Challenge #15
In your own space, opine on the future of fandom.
I was initially hesitant to partake in this one because I'm trying to avoid spreading too much negativity, but then thinking about it made me realize that I am coming up on 20 years of having been a member of online fandom.
My family upgraded from dial-up to DSL around summer/fall 2003, and I could finally hang out on the Andromeda forums without clogging up my parents' phone line. This was back in the day when shows included the URL to network-hosted forums in the end credits. The forums led me to FF.net and (eventually, ~10 years after ff.net) Tumblr, Tumblr eventually led me here. (I managed to miss email lists and struggled to get the hang of LJ, but that's a story for another day).
Physically, I think fandom will exist wherever the social internet exists. Where people gather, they will talk about things they like and things they dislike, which usually includes media. I have no idea where that will be or what it will look like.
For better or for worse, the rules of fandom will conform to whatever rules that section of the social internet follow. (When in Rome, do as the Romans do, when on Twitter, engage in the manner in which other Tweeters do, particularly if it gets The Algorithm to throw more traffic your way, copypasta for whatever platform comes next). The norms are shaped not just by member of fandom but by society at large, so let's keep an eye on that and try to bring the kind of culture/energy we want to be on the receiving end of.
Since leaving Tumblr a couple of years ago, I admit that a lot of my fannish experience is me sitting in my own corner making spaceship noises to myself. I enjoy consuming other peoples fanworks, but I've watched the meta and the Discourse™ go through cycles of the same arguments so many times with only minor variations... most of the things people are hand-wringing about now aren't new, they're just using new names and new terminology. I don't think these things will every be truly settled, large populations will always have different wants and opinions (also for better or for worse). We view the past with rose-colored glasses, but these fault lines aren't anything new.

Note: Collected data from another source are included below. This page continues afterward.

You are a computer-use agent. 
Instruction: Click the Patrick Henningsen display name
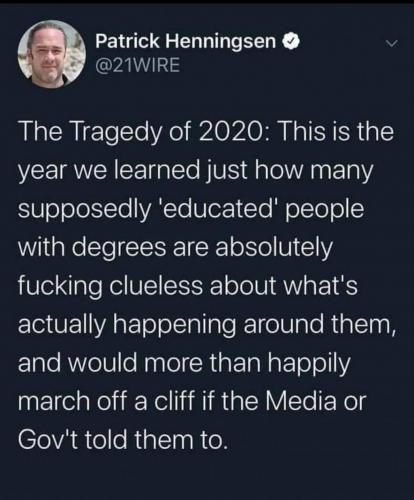pos(186,41)
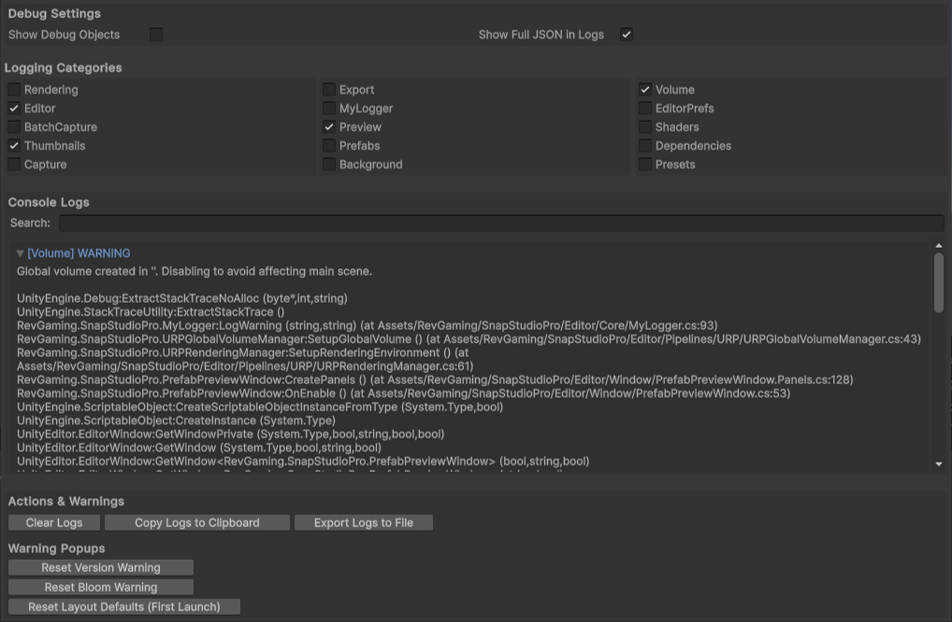
Task: Check the MyLogger category box
Action: click(329, 109)
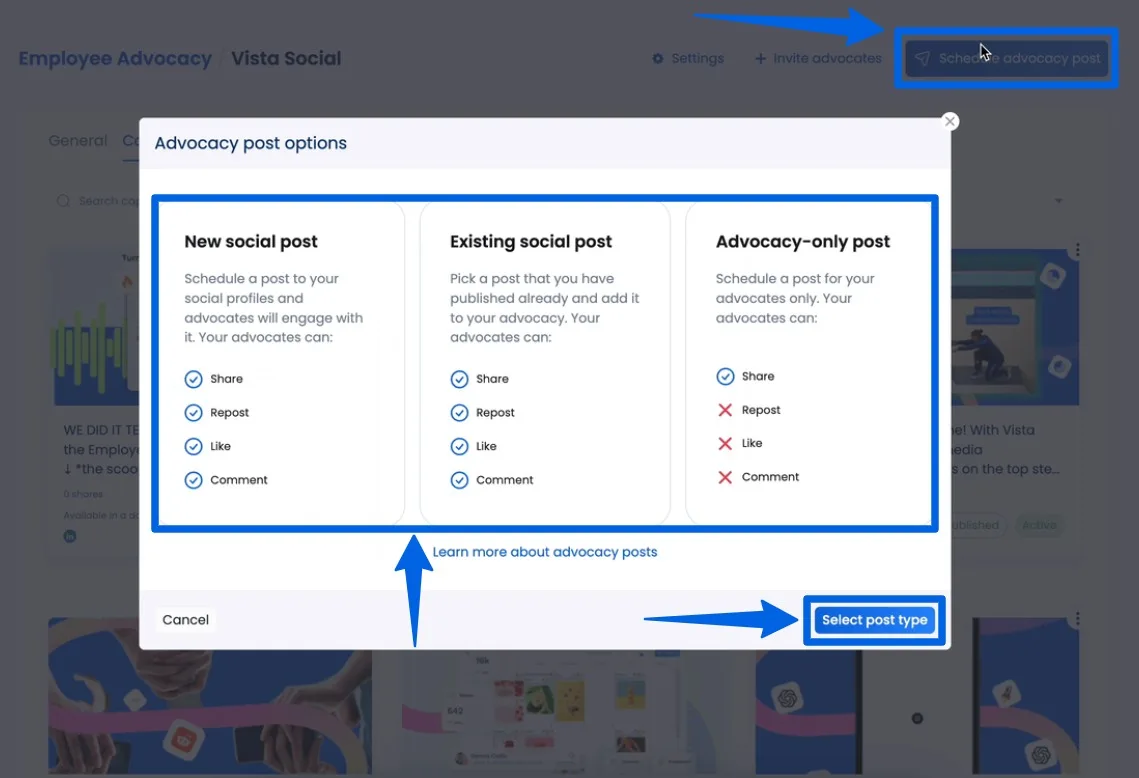The width and height of the screenshot is (1139, 778).
Task: Click the paper plane icon on Schedule advocacy post
Action: (921, 58)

My first year of online fandom was also the year the Battlestar Galacitca reboot (miniseries) came out, and fittingly my thoughts on the future of fandom can be summed up as "All of the has happened before, and all of this will happen again."
I'm going to keep reading and keep vidding, and I'm going to keep avoiding the things that make me mad. Fortunately, I enjoy sitting in my own corner and making spaceship noises.